- Description of the task -
Where the records appear below, transcribe them exactly, leaving none out.

- Entries shown -
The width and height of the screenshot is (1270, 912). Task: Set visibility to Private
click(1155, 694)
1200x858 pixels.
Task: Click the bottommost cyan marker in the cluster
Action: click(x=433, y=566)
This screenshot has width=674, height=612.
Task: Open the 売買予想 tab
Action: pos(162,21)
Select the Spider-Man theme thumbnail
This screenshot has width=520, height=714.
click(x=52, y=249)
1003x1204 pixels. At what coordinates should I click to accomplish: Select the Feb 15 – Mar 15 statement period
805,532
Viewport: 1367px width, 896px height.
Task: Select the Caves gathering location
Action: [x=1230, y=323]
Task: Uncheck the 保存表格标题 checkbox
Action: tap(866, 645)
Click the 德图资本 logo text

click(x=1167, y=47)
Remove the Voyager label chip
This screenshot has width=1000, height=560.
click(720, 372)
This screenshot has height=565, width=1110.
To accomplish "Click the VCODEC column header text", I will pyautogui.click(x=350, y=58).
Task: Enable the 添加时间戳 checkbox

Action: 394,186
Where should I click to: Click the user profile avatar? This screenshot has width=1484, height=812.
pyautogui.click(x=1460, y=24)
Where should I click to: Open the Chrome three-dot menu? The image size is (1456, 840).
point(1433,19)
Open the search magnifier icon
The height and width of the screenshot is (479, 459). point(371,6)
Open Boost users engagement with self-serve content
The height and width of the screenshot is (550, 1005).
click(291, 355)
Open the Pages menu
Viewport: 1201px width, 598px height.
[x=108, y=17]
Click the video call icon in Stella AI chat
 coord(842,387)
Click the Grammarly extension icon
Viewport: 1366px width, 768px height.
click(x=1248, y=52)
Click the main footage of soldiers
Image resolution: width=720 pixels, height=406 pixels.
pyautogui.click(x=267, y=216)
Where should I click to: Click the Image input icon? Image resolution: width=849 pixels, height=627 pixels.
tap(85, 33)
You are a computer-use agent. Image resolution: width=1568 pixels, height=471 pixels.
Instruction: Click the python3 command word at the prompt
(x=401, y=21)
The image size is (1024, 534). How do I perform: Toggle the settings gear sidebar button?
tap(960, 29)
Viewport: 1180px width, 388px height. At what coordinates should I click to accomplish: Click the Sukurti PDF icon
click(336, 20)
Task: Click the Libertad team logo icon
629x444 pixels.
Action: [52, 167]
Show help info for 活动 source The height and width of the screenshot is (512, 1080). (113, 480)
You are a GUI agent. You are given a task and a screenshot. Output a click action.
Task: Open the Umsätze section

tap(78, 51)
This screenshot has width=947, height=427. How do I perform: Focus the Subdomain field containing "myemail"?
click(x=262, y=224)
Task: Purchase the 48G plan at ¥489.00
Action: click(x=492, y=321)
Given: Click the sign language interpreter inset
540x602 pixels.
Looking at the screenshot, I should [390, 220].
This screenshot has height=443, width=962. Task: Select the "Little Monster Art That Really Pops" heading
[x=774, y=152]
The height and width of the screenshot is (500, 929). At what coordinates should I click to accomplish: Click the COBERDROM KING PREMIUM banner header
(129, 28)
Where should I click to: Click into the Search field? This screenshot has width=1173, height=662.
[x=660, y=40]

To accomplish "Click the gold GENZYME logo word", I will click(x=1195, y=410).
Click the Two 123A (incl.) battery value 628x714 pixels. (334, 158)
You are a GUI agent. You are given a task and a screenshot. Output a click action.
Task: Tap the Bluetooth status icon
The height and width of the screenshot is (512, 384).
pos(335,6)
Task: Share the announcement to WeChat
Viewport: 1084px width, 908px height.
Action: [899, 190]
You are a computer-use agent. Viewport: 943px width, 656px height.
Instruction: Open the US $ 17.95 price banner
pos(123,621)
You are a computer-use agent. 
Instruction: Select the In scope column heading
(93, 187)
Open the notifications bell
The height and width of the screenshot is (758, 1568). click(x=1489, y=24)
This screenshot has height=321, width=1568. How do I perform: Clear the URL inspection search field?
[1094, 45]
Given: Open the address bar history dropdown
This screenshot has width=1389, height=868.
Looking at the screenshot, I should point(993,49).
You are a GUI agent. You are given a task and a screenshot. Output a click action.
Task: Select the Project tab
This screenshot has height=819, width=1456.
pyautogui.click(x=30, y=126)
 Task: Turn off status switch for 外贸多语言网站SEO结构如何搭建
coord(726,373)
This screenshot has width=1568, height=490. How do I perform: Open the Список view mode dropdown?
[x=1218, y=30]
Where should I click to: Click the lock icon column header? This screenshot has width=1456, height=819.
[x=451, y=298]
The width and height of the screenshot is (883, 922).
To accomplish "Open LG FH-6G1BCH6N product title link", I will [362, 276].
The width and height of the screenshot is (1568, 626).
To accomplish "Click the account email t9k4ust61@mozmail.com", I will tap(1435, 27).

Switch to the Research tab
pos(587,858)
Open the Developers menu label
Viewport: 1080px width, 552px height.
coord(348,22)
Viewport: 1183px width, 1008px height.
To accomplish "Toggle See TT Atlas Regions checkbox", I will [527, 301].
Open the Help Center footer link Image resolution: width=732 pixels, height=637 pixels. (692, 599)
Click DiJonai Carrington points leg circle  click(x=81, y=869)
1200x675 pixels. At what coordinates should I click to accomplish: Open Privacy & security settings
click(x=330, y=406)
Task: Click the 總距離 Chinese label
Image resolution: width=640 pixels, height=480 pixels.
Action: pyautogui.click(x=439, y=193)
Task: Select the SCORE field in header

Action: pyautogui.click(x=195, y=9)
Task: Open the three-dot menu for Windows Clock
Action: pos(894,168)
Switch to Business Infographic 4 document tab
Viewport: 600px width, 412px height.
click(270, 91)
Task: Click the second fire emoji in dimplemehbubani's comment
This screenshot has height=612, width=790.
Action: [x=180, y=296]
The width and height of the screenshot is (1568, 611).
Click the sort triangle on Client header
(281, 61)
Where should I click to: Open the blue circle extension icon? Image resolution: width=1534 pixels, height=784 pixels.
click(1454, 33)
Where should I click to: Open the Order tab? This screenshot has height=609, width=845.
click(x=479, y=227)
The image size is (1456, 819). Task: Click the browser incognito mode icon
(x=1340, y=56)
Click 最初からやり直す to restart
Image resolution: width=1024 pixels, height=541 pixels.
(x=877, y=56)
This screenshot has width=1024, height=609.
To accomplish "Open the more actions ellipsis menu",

- Reply -
The width and height of the screenshot is (1270, 912). Task: Set visibility to Private
click(1155, 694)
1200x858 pixels.
Task: Click the bottommost cyan marker in the cluster
Action: click(x=433, y=566)
This screenshot has width=674, height=612.
Task: Open the 売買予想 tab
Action: pos(162,21)
Select the Spider-Man theme thumbnail
This screenshot has width=520, height=714.
click(x=52, y=249)
1003x1204 pixels. At what coordinates should I click to accomplish: Select the Feb 15 – Mar 15 statement period
805,532
Viewport: 1367px width, 896px height.
Task: Select the Caves gathering location
Action: [x=1230, y=323]
Task: Uncheck the 保存表格标题 checkbox
Action: tap(866, 645)
Click the 德图资本 logo text

click(x=1167, y=47)
Remove the Voyager label chip
This screenshot has width=1000, height=560.
click(720, 372)
This screenshot has height=565, width=1110.
To accomplish "Click the VCODEC column header text", I will pyautogui.click(x=350, y=58).
Task: Enable the 添加时间戳 checkbox

Action: 394,186
Where should I click to: Click the user profile avatar? This screenshot has width=1484, height=812.
pyautogui.click(x=1460, y=24)
Where should I click to: Open the Chrome three-dot menu? The image size is (1456, 840).
point(1433,19)
Open the search magnifier icon
The height and width of the screenshot is (479, 459). point(371,6)
Open Boost users engagement with self-serve content
The height and width of the screenshot is (550, 1005).
click(291, 355)
Open the Pages menu
Viewport: 1201px width, 598px height.
[x=108, y=17]
Click the video call icon in Stella AI chat
 coord(842,387)
Click the Grammarly extension icon
Viewport: 1366px width, 768px height.
click(x=1248, y=52)
Click the main footage of soldiers
Image resolution: width=720 pixels, height=406 pixels.
pyautogui.click(x=267, y=216)
Where should I click to: Click the Image input icon? Image resolution: width=849 pixels, height=627 pixels.
tap(85, 33)
You are a computer-use agent. Image resolution: width=1568 pixels, height=471 pixels.
Instruction: Click the python3 command word at the prompt
(x=401, y=21)
The image size is (1024, 534). How do I perform: Toggle the settings gear sidebar button?
tap(960, 29)
Viewport: 1180px width, 388px height. At what coordinates should I click to accomplish: Click the Sukurti PDF icon
click(336, 20)
Task: Click the Libertad team logo icon
629x444 pixels.
Action: [52, 167]
Show help info for 活动 source The height and width of the screenshot is (512, 1080). (113, 480)
You are a GUI agent. You are given a task and a screenshot. Output a click action.
Task: Open the Umsätze section

tap(78, 51)
This screenshot has width=947, height=427. How do I perform: Focus the Subdomain field containing "myemail"?
click(x=262, y=224)
Task: Purchase the 48G plan at ¥489.00
Action: click(x=492, y=321)
Given: Click the sign language interpreter inset
540x602 pixels.
Looking at the screenshot, I should [390, 220].
This screenshot has height=443, width=962. Task: Select the "Little Monster Art That Really Pops" heading
[x=774, y=152]
The height and width of the screenshot is (500, 929). At what coordinates should I click to accomplish: Click the COBERDROM KING PREMIUM banner header
(129, 28)
Where should I click to: Click into the Search field? This screenshot has width=1173, height=662.
[x=660, y=40]

To accomplish "Click the gold GENZYME logo word", I will click(x=1195, y=410).
Click the Two 123A (incl.) battery value 628x714 pixels. (334, 158)
You are a GUI agent. You are given a task and a screenshot. Output a click action.
Task: Tap the Bluetooth status icon
The height and width of the screenshot is (512, 384).
pos(335,6)
Task: Share the announcement to WeChat
Viewport: 1084px width, 908px height.
Action: [899, 190]
You are a computer-use agent. Viewport: 943px width, 656px height.
Instruction: Open the US $ 17.95 price banner
pos(123,621)
You are a computer-use agent. 
Instruction: Select the In scope column heading
(93, 187)
Open the notifications bell
The height and width of the screenshot is (758, 1568). click(x=1489, y=24)
This screenshot has height=321, width=1568. How do I perform: Clear the URL inspection search field?
[1094, 45]
Given: Open the address bar history dropdown
This screenshot has width=1389, height=868.
Looking at the screenshot, I should point(993,49).
You are a GUI agent. You are given a task and a screenshot. Output a click action.
Task: Select the Project tab
This screenshot has height=819, width=1456.
pyautogui.click(x=30, y=126)
 Task: Turn off status switch for 外贸多语言网站SEO结构如何搭建
coord(726,373)
This screenshot has width=1568, height=490. How do I perform: Open the Список view mode dropdown?
[x=1218, y=30]
Where should I click to: Click the lock icon column header? This screenshot has width=1456, height=819.
[x=451, y=298]
The width and height of the screenshot is (883, 922).
To accomplish "Open LG FH-6G1BCH6N product title link", I will [362, 276].
The width and height of the screenshot is (1568, 626).
To accomplish "Click the account email t9k4ust61@mozmail.com", I will tap(1435, 27).

Switch to the Research tab
pos(587,858)
Open the Developers menu label
Viewport: 1080px width, 552px height.
coord(348,22)
Viewport: 1183px width, 1008px height.
To accomplish "Toggle See TT Atlas Regions checkbox", I will [527, 301].
Open the Help Center footer link Image resolution: width=732 pixels, height=637 pixels. (692, 599)
Click DiJonai Carrington points leg circle  click(x=81, y=869)
1200x675 pixels. At what coordinates should I click to accomplish: Open Privacy & security settings
click(x=330, y=406)
Task: Click the 總距離 Chinese label
Image resolution: width=640 pixels, height=480 pixels.
Action: pyautogui.click(x=439, y=193)
Task: Select the SCORE field in header

Action: pyautogui.click(x=195, y=9)
Task: Open the three-dot menu for Windows Clock
Action: pos(894,168)
Switch to Business Infographic 4 document tab
Viewport: 600px width, 412px height.
click(270, 91)
Task: Click the second fire emoji in dimplemehbubani's comment
This screenshot has height=612, width=790.
Action: [x=180, y=296]
The width and height of the screenshot is (1568, 611).
Click the sort triangle on Client header
(281, 61)
Where should I click to: Open the blue circle extension icon? Image resolution: width=1534 pixels, height=784 pixels.
click(1454, 33)
Where should I click to: Open the Order tab? This screenshot has height=609, width=845.
click(x=479, y=227)
The image size is (1456, 819). Task: Click the browser incognito mode icon
(x=1340, y=56)
Click 最初からやり直す to restart
Image resolution: width=1024 pixels, height=541 pixels.
(x=877, y=56)
This screenshot has width=1024, height=609.
To accomplish "Open the more actions ellipsis menu",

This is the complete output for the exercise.